BEGIN EXCERPT PROVIDED

This alternative is not yet perceptible to the whole of the working class, or even to the sectors who have recently entered into struggle. In a society where “the dominant ideas are those of the dominant class” (Marx) only small communist minorities may, for the moment, be conscious of the real stakes that are contained in the present condition of human society. That’s why it is up to revolutionaries to reveal these stakes by denouncing all the attempts of the dominant class to conceal them.

END EXCERPT PROVIDED
BEGIN COLLECTED DATA

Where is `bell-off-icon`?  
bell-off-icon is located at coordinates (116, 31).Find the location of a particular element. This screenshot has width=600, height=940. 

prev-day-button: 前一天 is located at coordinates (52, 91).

END COLLECTED DATA

BRIEF A
Retype the portion of the passage on working-class consciousness starting with "This alternative is" and going on through "to conceal them.".
BRIEF B
Condense the paragraph in the passage on working-class consciousness that begins "This alternative is not yet perceptible," keeping its main points.
BRIEF C
Proceed with the passage on working-class consciousness, picking up after its final sentence.

ANSWER BOX A
This alternative is not yet perceptible to the whole of the working class, or even to the sectors who have recently entered into struggle. In a society where “the dominant ideas are those of the dominant class” (Marx) only small communist minorities may, for the moment, be conscious of the real stakes that are contained in the present condition of human society. That’s why it is up to revolutionaries to reveal these stakes by denouncing all the attempts of the dominant class to conceal them.

ANSWER BOX B
Neither the working class as a whole nor its newly struggling sectors yet see this alternative. Because "the dominant ideas are those of the dominant class" (Marx), only small communist minorities are currently aware of the real stakes in humanity's present condition. Revolutionaries must therefore reveal those stakes by denouncing the dominant class's attempts to conceal them.

ANSWER BOX C
Capitalist barbarism can only get worse

It is a long time since the world’s most powerful leader, President George Bush Snr, announced the end of the Cold War and, after the Gulf War of 1991, the opening of a period of “peace and prosperity”. Each new day presents us with a new military atrocity. Africa continues to be the theatre of bloody conflicts and terrible slaughters not only from weapons but also from the epidemics and famines that they provoke. When war seems to stop in one place it flares up even more fiercely in another, as we can see now in Somalia where the “Islamic Courts” are leading an offensive against the war lords (Alliance for the restoration of peace and against terrorism – ARPCT) allied to the United States. The US intervention in Somalia at the beginning of the 1990s only further destabilised the situation, and ended in 1993 with a bitter reverse for the United States. Although today the “Islamic Tribunes” seem ready to collaborate with American power it is clear that in Somalia, as in many other countries, the return to peace will be short-lived. Is it not the intention of the American administration to make “the struggle against terrorism one of the pillars of American policy towards the Horn of Africa” (declaration of the under-secretary of State for African Affairs, Mme Jendayi Frazer, 29 June) an indication of the impossibility of any future stabilisation of this region?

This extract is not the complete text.